Health cover puzzle has another answer
Premiums rising beyond the willingness of many to pay, says
FEDERAL Health Minister Greg Hunt has been in full salesman mode, selling the latest scheme for rescuing private health insurance. The centrepiece is another attempt to get younger people to join up or, at least, to stop leaving.
The question nobody seems to be asking right now is: what is the future of private insurance and private hospitals if younger people continue to drop out and the whole system becomes financially unviable?
Younger people, who pay their premiums but are unlikely to make many claims for decades to come, subsidise older people whose claims greatly exceed their premiums. Actuaries often argue that this system, called community rating, should be abolished and premiums should reflect each policyholder’s current risk. This is what general insurers already do.
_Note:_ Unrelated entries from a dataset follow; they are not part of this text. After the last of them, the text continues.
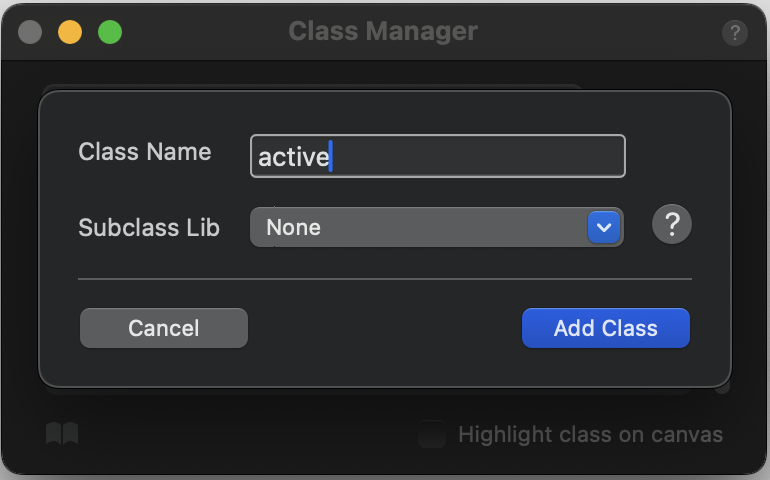Open the book icon in bottom-left corner
This screenshot has height=480, width=770.
coord(62,434)
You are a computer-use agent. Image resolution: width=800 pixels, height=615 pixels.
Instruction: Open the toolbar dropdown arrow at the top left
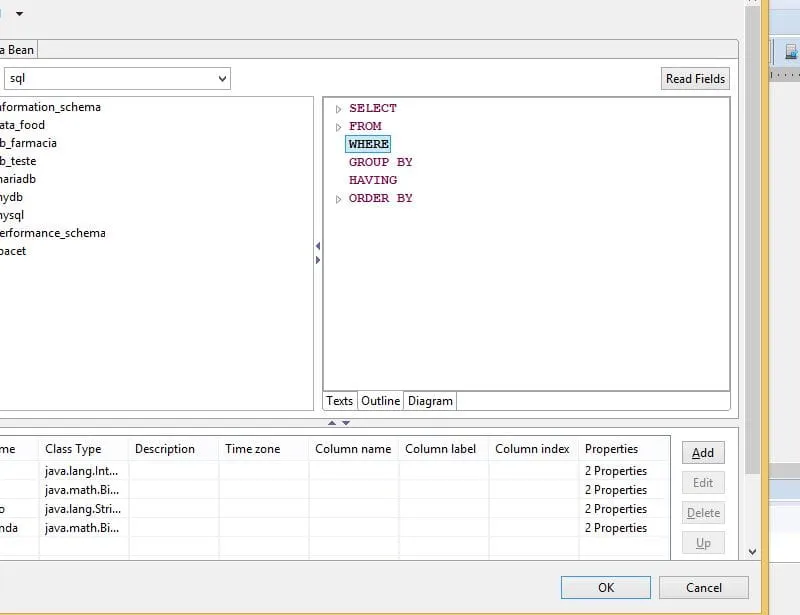pos(19,14)
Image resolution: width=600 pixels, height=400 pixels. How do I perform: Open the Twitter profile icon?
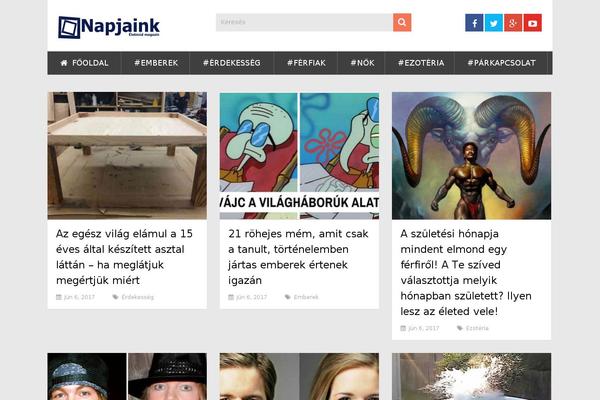click(x=494, y=23)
The Howard government moved partly away from community rating 17 years ago, penalising over-30s with higher premiums. The new scheme will give small discounts to people under 30.
But abandoning community rating altogether would mean few older people could afford private health insurance and younger people would still have to pay for something they are unlikely to use. Private insurance would become irrelevant to health care.
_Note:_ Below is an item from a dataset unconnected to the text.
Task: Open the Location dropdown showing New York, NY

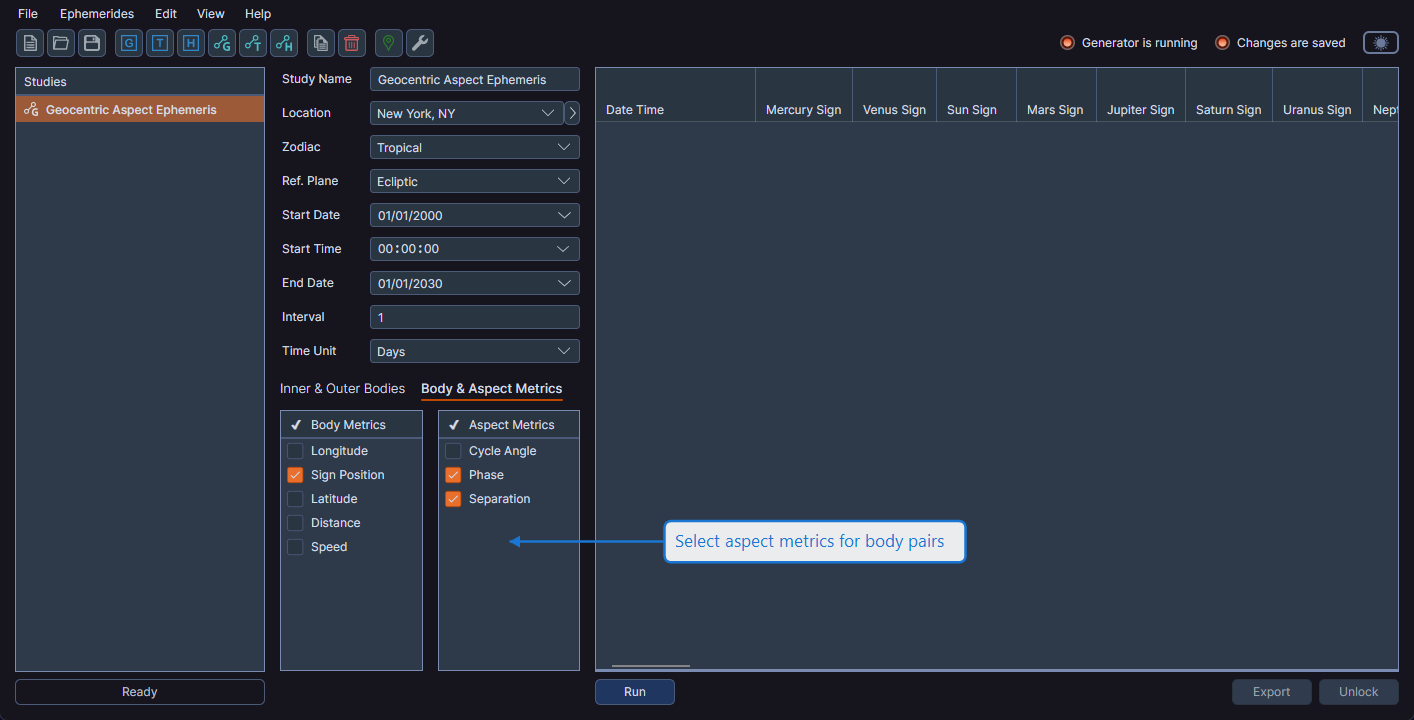Action: [465, 113]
Most analysts think the scheme won’t work. The proposed savings for people under 30 are too small, their wages too low and their other debts too high. But if there is not a massive shift towards more younger people joining, premiums for everyone will continue to soar and private insurance will become increasingly unaffordable for almost everyone.
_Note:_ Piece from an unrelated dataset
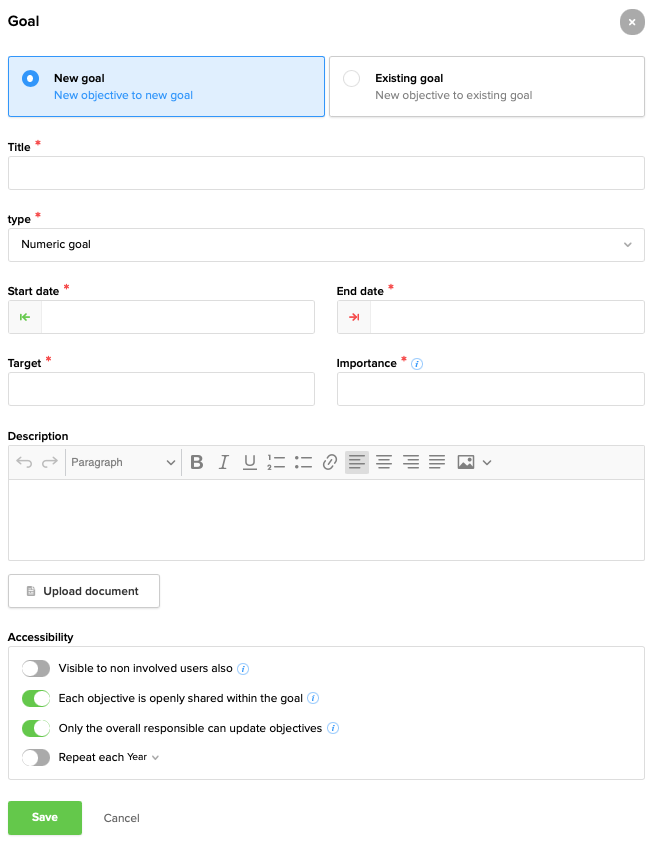Click the Bold formatting icon
This screenshot has width=658, height=848.
point(197,462)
The insurance companies have a problem their main rival — Medicare and the public system — do not. We accept the need to pay through our taxes for things we will not use because that’s the way the country keeps going.
But we treat commercial products very differently. If someone is trying to sell you something, you will weigh up whether it presents good value for you or whether there are more pressing demands on your cash. Premiums are rising beyond the capacity or willingness of many to pay. The costs of health and hospital care rises much faster than inflation, driven not only by rising prices but everincreasing demand and by new drugs and technologies.
This is compounded by the large amounts of money the insurers skim from every dollar a policyholder puts in. Across the industry, they take $14 in overheads for every $100 they receive in premiums. That constitutes operating costs, management fees and very healthy profits.
Medicare, the public insurance scheme, has total overheads of 3 to 4 per cent.
Unless the basic dynamics of private insurance funding change, and it is hard to see how they can, this industry does not have a long-term future. That is not only a problem for shareholders and employees but for every private hospital in the country.
Private hospitals account for one bed in three. They are too important to ignore and research shows them to be as efficient as the public system.
The nexus between private insurance and private hospitals threatens the entire Australian hospital system. But there is a better way.
If private hospital services were funded directly by the Commonwealth as a single national insurer, and we all paid our premiums through taxation, the nation would save money overall and deliver a much more efficient and equitable health system.
And everyone with the need could have access to both private and public hospitals. One third of our hospital beds would no longer be reserved only for the well-off. Martyn Goddard is an independent health policy analyst who lives in Hobart.